Geschrieben am 8. März 2007 von für Bücher, Litmag

Marcor Wehr: Welche Farbe hat die Zeit?

Von der „Tugend des Staunens“ und dem „Anfängergeist“

„Warum heißt der Stuhl Stuhl?“, „Wo war ich, bevor ich geboren wurde“ oder „Wo bin ich, wen ich tot bin?“ – tagtäglich fragen Kinder ihren Eltern Löcher in den Bauch und führen sie nicht selten an den Rand ihrer Erkenntnis- und Erklärungsfähigkeit.

In seinem Buch „Welche Farbe hat die Zeit?“ zeigt uns Marco Wehr anhand solcher nur scheinbar naiver Fragen, wie Kinder uns wieder neu zum Denken bringen und uns neue Horizonte eröffnen können. In einem lockeren Streifzug verbindet der Physiker, Philosoph, Sachbuchautor, Berufstänzer und Vater zweier Kinder dabei die ganz alltägliche Lebenspraxis mit der Mathematik und der Relativitätstheorie, mit der Hirnphysiologie und Verhaltensforschung.

Anhand des „Zufallsgenerators Kind“ hinterfragt Marco Wehr so zum Beispiel, was eigentlich wirklich planbar und beeinflussbar ist und wo eher die stoische Haltung angebracht ist: „Sorge dich nur um das, was du wissen kannst und was du auf Grundlage dieses Wissens auch beeinflussen kannst“. Eindringlich stellt Wehr auch gegenüber, wie sich Erwachsene unter dem unerbittlichen Taktgeber der Uhrzeit in ein Korsett der Routine und Gewöhnung zwängen und wie Kinder voller Freude und Energie die Welt mit ihrem „Anfängergeist“ und ihrer „Tugend des Staunens“ erobern. Ganz entscheidende Bedeutung für ein erfülltes und glückliches Leben weist er auch der kindlichen Art des Lernens zu – denn nicht nur bei Kindern, sondern auch bei den meisten großen Künstlern und Wissenschaftlern wie zum Beispiel Albert Einstein, finde das spielerische Tun und Üben als reiner Selbstzweck und nicht als ein schnödes Mittel zum Zweck statt.
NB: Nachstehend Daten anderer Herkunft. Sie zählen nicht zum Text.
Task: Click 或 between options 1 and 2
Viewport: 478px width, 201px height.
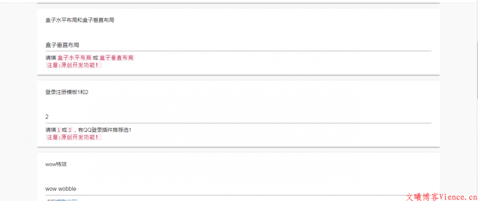Action: click(64, 130)
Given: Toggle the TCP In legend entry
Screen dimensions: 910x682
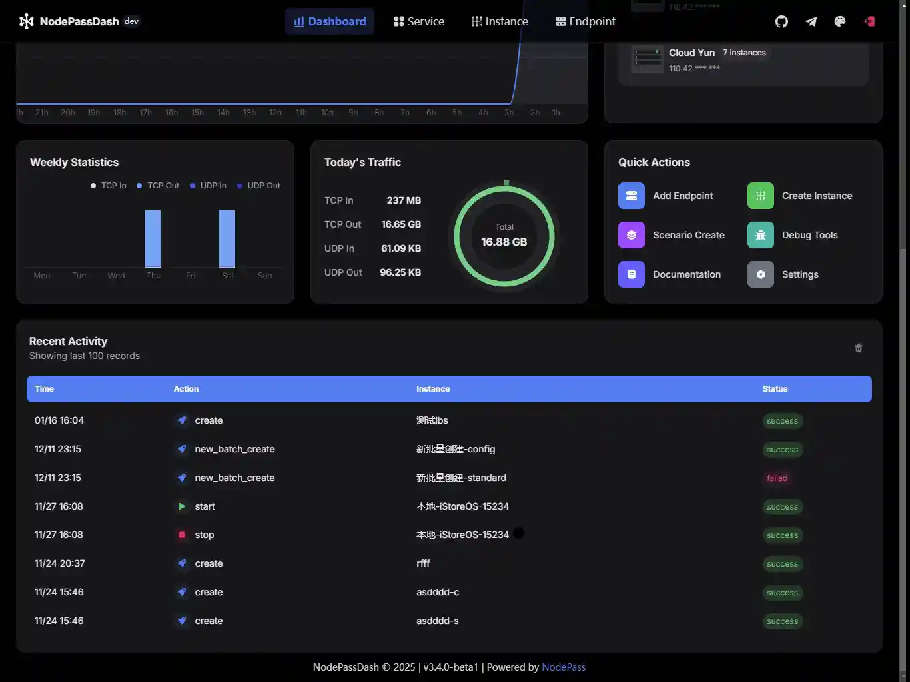Looking at the screenshot, I should tap(108, 186).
In diesem Sinne schlussfolgert Wehr im Anklang an Nietzsches im „Zarathustra“ dargelegten drei Verwandlungsstufen: „Wir müssen wie die Kinder lernen, um auf einer höheren Ebene wieder wie Kinder zu werden.“

Karsten Herrmann

Marcor Wehr: Welche Farbe hat die Zeit? Wie Kinder uns zum Denken bringen. Eichborn Berlin 2007.  245 Seiten. 16,90 Euro.